Sometimes there is a desire or longing to breathe fresh air in the peaceful environment of the mountains in the exhausting routine of a big city. A change of environment might change the brutal everyday life in which we exist, the village may be idyllic without any problems, the clear sound of birds chirping seem to allow us to control our own lives. In contrast, “Broken Bridge” shows those subjects on whom we have a negative impact. The pursuit of new perfection and insatiable desires has left a specific society, which was already struggling as a religious minority. The title of the film also symbolically expresses this situation. There is a “broken bridge” between these forgotten people of society and us, which no one wants to restore because they do not consider them necessary.
Marika Sikharulidze shows this very situation in her film. She might be the “voice” of culturally forgotten people. The film creates an atmosphere despite its short length and the absence of any dogma that makes the viewer think about their own path in life.
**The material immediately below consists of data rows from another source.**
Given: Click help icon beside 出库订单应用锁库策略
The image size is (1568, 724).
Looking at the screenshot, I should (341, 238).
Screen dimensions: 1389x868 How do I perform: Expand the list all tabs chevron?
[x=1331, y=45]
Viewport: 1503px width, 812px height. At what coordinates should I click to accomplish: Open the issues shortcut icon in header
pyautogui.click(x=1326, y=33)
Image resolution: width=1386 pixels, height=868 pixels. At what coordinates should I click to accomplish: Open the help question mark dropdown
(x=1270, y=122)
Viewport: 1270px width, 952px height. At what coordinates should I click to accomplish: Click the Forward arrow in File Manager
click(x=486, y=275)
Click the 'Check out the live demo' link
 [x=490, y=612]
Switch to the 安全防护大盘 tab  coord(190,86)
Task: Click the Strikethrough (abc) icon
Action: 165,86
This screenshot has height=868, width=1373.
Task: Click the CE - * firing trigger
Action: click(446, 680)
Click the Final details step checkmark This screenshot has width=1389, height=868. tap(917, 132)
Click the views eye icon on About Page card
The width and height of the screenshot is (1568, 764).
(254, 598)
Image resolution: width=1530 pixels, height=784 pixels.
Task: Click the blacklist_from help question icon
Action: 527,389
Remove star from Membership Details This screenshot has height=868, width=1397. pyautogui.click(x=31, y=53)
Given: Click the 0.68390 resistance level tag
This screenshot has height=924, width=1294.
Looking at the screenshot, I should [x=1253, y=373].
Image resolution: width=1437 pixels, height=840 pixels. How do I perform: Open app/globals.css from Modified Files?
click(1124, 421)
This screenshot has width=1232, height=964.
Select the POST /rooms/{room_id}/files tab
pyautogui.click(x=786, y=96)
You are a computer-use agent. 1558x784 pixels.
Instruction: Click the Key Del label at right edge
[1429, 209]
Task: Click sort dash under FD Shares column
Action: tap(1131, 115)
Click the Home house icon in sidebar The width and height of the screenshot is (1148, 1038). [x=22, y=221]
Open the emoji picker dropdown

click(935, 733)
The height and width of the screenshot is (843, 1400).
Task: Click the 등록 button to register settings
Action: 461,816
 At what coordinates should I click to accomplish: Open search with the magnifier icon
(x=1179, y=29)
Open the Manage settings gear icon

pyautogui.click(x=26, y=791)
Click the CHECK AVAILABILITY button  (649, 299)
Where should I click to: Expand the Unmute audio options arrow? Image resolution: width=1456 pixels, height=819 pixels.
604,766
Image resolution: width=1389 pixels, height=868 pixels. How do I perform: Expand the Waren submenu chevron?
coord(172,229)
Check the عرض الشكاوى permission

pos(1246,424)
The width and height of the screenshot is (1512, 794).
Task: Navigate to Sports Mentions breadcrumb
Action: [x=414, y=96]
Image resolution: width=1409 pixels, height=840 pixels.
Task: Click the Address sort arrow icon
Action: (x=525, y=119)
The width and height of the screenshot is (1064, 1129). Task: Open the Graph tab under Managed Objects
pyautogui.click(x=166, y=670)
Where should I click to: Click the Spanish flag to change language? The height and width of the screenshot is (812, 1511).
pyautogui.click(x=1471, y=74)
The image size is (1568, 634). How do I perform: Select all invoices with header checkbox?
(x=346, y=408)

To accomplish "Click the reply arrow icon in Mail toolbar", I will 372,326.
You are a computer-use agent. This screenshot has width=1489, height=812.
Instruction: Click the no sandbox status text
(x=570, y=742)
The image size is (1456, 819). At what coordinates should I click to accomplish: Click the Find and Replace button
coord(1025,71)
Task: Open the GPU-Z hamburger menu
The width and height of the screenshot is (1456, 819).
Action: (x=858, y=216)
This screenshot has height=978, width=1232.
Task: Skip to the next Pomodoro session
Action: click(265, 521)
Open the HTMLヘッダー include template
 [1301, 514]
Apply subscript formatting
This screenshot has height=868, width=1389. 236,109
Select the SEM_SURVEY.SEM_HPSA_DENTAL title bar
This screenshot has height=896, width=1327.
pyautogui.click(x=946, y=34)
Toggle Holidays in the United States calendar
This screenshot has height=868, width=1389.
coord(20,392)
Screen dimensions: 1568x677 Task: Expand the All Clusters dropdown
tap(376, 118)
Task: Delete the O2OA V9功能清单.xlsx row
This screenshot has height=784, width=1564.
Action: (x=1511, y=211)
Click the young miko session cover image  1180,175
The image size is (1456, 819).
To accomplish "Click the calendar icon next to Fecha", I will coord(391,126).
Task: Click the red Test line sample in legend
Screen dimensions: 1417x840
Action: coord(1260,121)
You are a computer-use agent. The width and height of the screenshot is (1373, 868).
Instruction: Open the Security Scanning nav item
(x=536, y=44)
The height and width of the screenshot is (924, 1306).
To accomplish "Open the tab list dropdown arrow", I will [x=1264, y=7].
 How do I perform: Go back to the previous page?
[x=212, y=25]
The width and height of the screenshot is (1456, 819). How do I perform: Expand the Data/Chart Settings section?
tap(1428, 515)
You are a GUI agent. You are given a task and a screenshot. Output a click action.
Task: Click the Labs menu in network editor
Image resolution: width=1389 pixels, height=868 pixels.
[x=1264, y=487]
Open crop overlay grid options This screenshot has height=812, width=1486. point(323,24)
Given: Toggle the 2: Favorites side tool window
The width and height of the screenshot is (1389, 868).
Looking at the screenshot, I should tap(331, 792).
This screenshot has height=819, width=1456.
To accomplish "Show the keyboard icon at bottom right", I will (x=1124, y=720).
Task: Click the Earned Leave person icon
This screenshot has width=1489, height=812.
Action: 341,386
Although, at first glance, this is a simple documentary of high-mountain village life, in reality it is a manifesto that acts in opposition to modern existence: despite the cold and small land, there is an insistent desire for cultural preservation against the backdrop of all kinds of obstacles and hardships, which modern man lacks.
What is conveyed in the film may not be the director’s calculation and, in general, he did not even imagine it. Unlike a feature film, documentary cinema is closest to realism. It is almost completely deprived of emotional or moral manipulation (at least mechanically). Accordingly, even a simple student film, in which the meaning and purpose are clear, is much more meaningful than a mediocre, forgettable artistic attempt. The last section of the film is banal, and the director tries to turn the entire essence of youth into one character, although this is one of the outstanding student films that will serve as a subject for interesting discussion.
In “Modern Times,” Chaplin criticized modernity almost a hundred years ago and showed a character who could not adapt to the industrial-global world (because they did not need people like him). Behind the urban culture focused on constant innovations and profit, only an empty existence remains. People are always waiting for a savior, and in today's world, Bob Dylan's cultural symbolism of "the voice of a generation" does not exist for a forgotten society. Cinema might be the "voice of a generation," we, as viewers, might be modern-day Minnesotan curly-haired guitar-playing ones, trying to make people hear each other's woe.